Periodic since 2.2 pages load blank, certs invalid
-
@Wouter:
Why was harden-glue turned off?
Indeed, this is a good question, keeping in mind that unbound is enabled by default in all new 2.2 installations, I wonder how many unsuspecting people are being affected by this.
I feel that it warrants an official announcement by pfSense team with specific suggestions on how to remedy the issue… -
I'd say applying that patch AND enabling harden glue by default would probably be the safest option considering the havoc this was able to cause.
In the mean time, even with harden glue on, I'm going to keep my 0.0.0.0 overrides ;)
-
Suggestion for pfSense 2.2.1 : apply this patch to unbound and/or activate the harden-options by default. I'll check later if there is anything in redmine about this issue or will create a new one accordingly.
Voilà : https://redmine.pfsense.org/issues/4402
-
harden-glue is already on by default in RELENG_2_2:
https://redmine.pfsense.org/projects/pfsense/repository/revisions/ef120e878558f84ed14369a484c0938ccd1b6db5
(The iter_scrub.c patch still useful though…)
-
I just started getting this problem today for the first time since I installed the 2.2-RELEASE.
I was also using the 8.8.8.8 and 8.8.4.4 DNS from Google. I've changed to using OpenDNS now which seems to have stopped the problem?
The thread is really long I read the first few pages, should I activate the Harden Glue feature? - Just a worried noobie.
-
Harden Glue - yes, that definitely should be enabled. Otherwise, OpenDNS does not support DNSSEC at all, so all those other DNSSEC-related hardening features are kinda useless till you switch back to Google, or just disable the forwarding altogether.
-
Ok so I've turned Hardened Glue on, what else should I enable?
-
@cmb:
Have you tried checking:
Harden Glue
Harden DNSSEC data
These two in particular, if you don't have them enabled, enable them. I changed things to enable both those by default, and we'll add config upgrade code to turn those on for anyone who doesn't have them enabled upon upgrade to 2.2.1.
-
@cmb:
Have you tried checking:
Harden Glue
Harden DNSSEC data
These two in particular, if you don't have them enabled, enable them. I changed things to enable both those by default, and we'll add config upgrade code to turn those on for anyone who doesn't have them enabled upon upgrade to 2.2.1.

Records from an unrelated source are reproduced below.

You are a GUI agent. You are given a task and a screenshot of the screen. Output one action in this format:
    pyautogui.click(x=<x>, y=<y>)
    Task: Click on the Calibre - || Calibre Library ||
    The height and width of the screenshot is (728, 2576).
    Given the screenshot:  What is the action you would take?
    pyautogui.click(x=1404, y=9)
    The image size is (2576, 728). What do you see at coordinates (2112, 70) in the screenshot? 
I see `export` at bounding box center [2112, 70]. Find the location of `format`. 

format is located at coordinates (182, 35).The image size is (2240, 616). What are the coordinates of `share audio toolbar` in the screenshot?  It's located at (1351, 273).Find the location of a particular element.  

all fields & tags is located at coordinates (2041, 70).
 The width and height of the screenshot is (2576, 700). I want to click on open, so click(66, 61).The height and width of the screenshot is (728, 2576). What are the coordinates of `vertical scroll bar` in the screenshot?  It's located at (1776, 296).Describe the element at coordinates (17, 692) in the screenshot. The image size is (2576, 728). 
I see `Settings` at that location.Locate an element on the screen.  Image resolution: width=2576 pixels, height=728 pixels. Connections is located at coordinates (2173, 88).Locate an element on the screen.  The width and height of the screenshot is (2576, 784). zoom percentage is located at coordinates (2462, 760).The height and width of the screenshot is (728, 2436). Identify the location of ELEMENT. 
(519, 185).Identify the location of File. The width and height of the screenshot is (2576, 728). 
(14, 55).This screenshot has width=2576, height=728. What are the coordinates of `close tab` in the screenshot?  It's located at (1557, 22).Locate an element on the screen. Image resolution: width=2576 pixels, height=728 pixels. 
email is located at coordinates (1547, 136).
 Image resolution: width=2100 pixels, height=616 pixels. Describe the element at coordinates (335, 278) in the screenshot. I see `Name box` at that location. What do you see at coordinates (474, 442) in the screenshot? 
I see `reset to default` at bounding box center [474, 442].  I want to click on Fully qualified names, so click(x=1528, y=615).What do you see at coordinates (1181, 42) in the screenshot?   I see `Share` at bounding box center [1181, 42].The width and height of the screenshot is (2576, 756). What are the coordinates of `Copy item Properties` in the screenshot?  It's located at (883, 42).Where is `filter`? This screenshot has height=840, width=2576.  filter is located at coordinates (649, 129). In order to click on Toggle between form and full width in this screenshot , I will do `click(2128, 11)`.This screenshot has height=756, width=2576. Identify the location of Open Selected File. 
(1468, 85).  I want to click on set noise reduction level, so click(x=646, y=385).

Okay I've enabled both of those. They will work okay with OpenDNS? - Thanks :)
-
-
They will work okay with OpenDNS? - Thanks :)
Goto…
I read that but I just wanted to confirm because I wasn't sure if you mistyped what you said due to the way it was worded.
-
-
Just to be clear, with harden glue I see no issue, but I'm not sure that opendns supports DNSSEC, so if forwarding from opendns with DNSSEC enabled, might get "nothing".
I'm not running opendns here, but seems like it didn't support DNSSEC in the past. Not sure about now.
(For me at least, trying to use DNSSEC with non-DNSSEC capable servers results in DNS failure to resolve)
-
Obviously, as already stated multiple times here, hardening features that make use of DNSSEC will do absolutely nothing useful when you are forwarding DNS queries to OpenDNS or any other open DNS server that does not support DNSSEC at all. If you want DNSSEC, stop using OpenDNS.
-
Final followup here for me (I hope): Unbound 1.5.2rc1 has just been released, http://www.unbound.net/pipermail/unbound-users/2015-February/003774.html
Interesting part of the release notes in our case:
This release fixes a DNSSEC validation issue when an upstream server
with different trust anchors introduces unsigned records in messages.
Harden-glue when turned off allows potentially poisonous records in
the cache in the hopes of that enabling DNS resolution for 'impossible
to resolve' domains, it is fixed to have 'less cache poisoning',
quotes added because it is by definition not secure to turn off
harden-glue. New features are that "inform" can be used to see which
IPs lookup a domain, and unbound-control can use named unix pipes.According to Chris in Redmine, this should be fixed in 2.2.1.